Gene medicine for pancreatitis caused by lipoprotein lipase deficiency Glybera under review in Europe

Glybera, a new gene therapy-based drug to treat lipoprotein lipase deficient patients, Amsterdam Molecular Therapeutics has been submitted to the European Medicines Agency seeking marketing approval.

Glybera is AMT’s proprietary lead product, for lipoprotein lipase deficient patients, stated Amsterdam Molecular Therapeutics, a leader in the field of human gene therapy, after submitting the Marketing Authorisation Application (MAA) for the drug.

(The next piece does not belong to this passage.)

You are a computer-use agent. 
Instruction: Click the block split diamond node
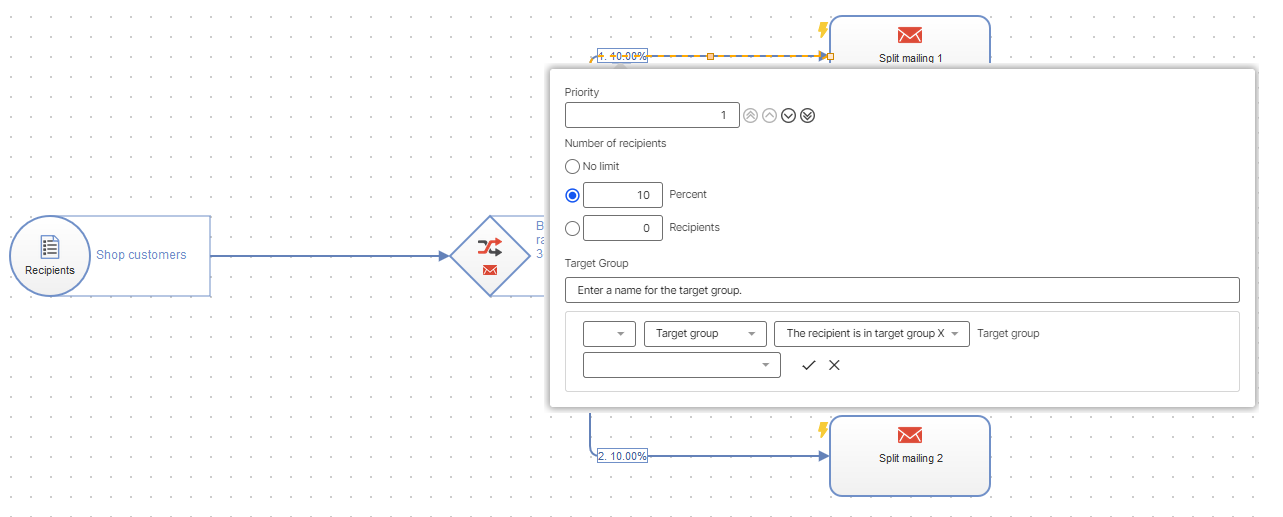coord(490,256)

Amsterdam Molecular Therapeutics has conducted two clinical studies for lipoprotein lipase deficiency (LPLD) in Europe and Canada and long term follow-up from these is ongoing, as is a further study in Canada.

Glybera has shown a sizeable decrease in the incidence of pancreatitis, or acute inflammation of the pancreas, the most debilitating complication of LPLD.

Glybera has an excellent safety profile, these studies also indicated.

“We are delighted to have submitted the Glybera dossier to EMA. We believe that AMT will be the first to successfully develop a gene therapy for a disease caused by a genetic defect,” stated Jörn Aldag, Chief Executive Officer of AMT.

Glybera also validates AMT’s adeno-associated viral (AAV) vector delivery platform, which can be used to deliver other gene therapy products for other indications, Jörn Aldag added.

The MAA for Glybera is now in the validation stage, and the formal review process is expected to begin later this month.

The MAA for Glybera will be reviewed via the centralised procedure which is the standard route for all advanced therapies.

What is lipoprotein lipase deficiency (LPLD)?

Lipoprotein lipase deficiency (LPLD) is a seriously debilitating, and potentially lethal, orphan disease.

Lipoprotein lipase deficiency (LPLD) disease is caused by mutations in the LPL gene, resulting in highly decreased or absent activity of LPL protein in patients.

This protein is needed in order to break down large fat-carrying particles that circulate in the blood after each meal.

When such particles, called chylomicrons, accumulate in the blood, they may obstruct small blood vessels, which in turn can lead to pancreatitis.

Recurrent pancreatitis in LPLD patients can result in difficult-to-treat diabetes. LPLD is associated with significant morbidity and mortality.

No therapy has been approved so far to treat lipoprotein lipase deficiency (LPLD).

Amsterdam Molecular Therapeutics, based in Amsterdam, is a leader in the development of human gene based therapies.

Using AAV as the delivery vehicle of choice for therapeutic genes, the company has been able to design and validate what is probably the first stable and scalable AAV production platform. This safe and efficacious proprietary platform offers a unique manufacturing capability which can be applied to a large number of rare (orphan) diseases that are caused by one faulty gene. Currently, AMT has a product pipeline with several AAV-based gene therapy products in LPLD, Hemophilia B, DMD, Acute Intermittent Porphyria and Parkinson’s Disease at different stages of research or development.